→ What you have to do
Rewrite everything in the data from the line containing "Viewport: 600px width, 800px height." down to the line containing "Open the World Cup event", changing "World Cup" to "Olympics" and leaving the rest untouched.

→ Listed records
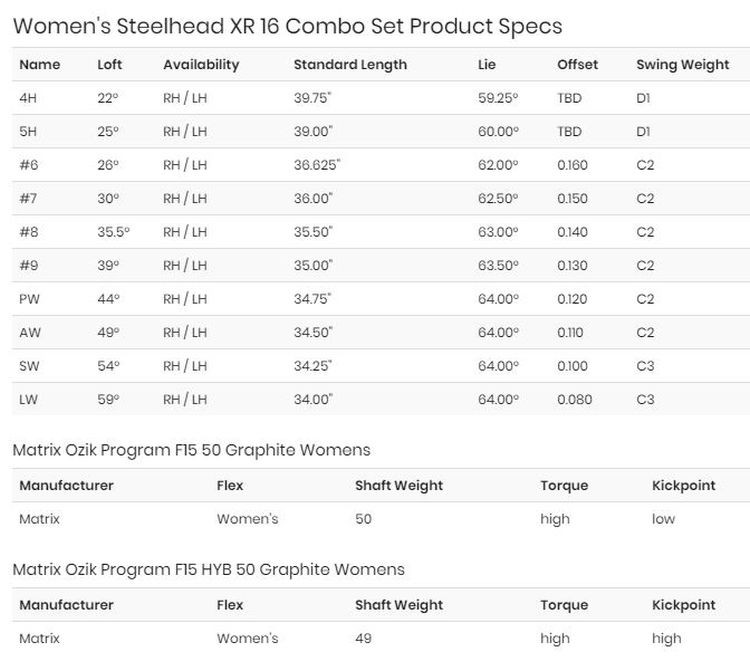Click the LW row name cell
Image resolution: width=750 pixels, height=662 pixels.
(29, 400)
---
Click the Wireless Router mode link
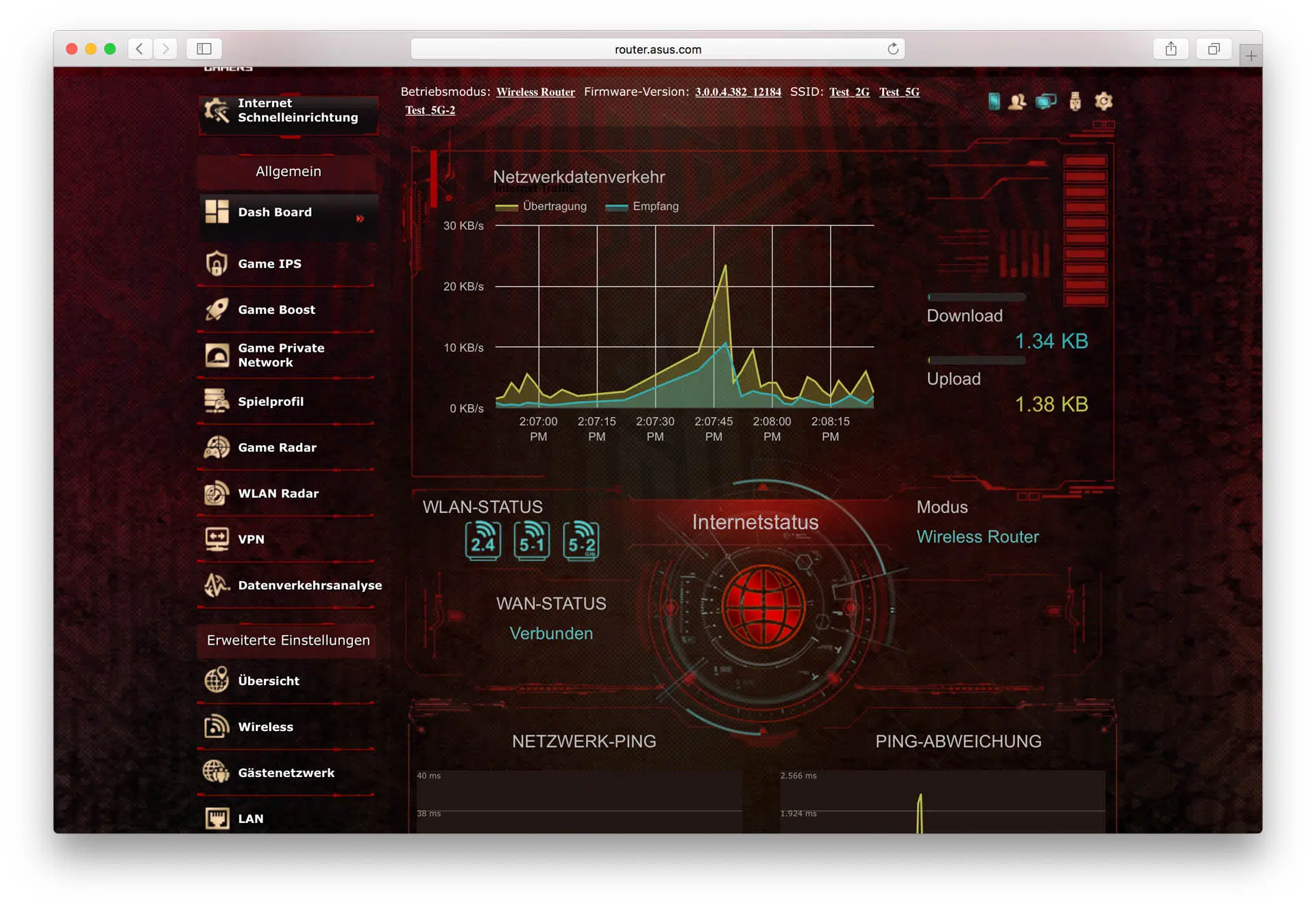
---
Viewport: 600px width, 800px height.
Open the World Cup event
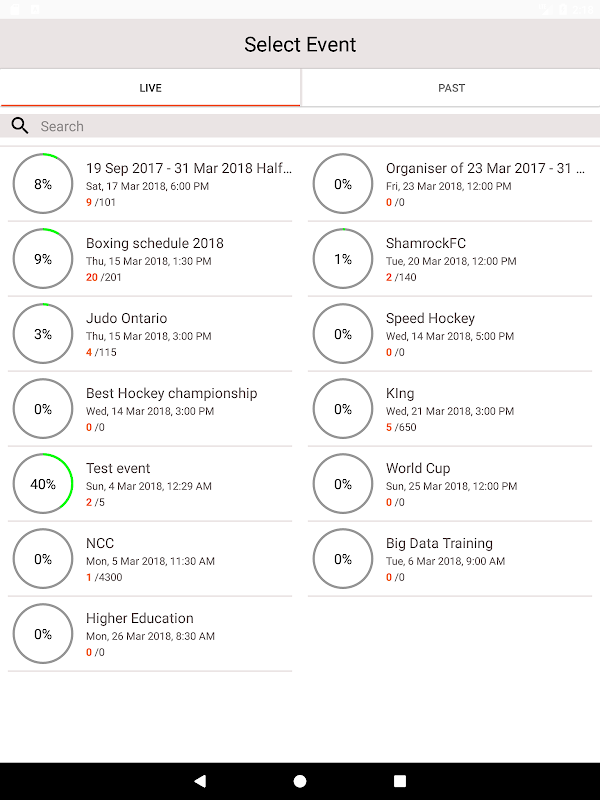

→ Solution below
Viewport: 600px width, 800px height.
Open the Olympics event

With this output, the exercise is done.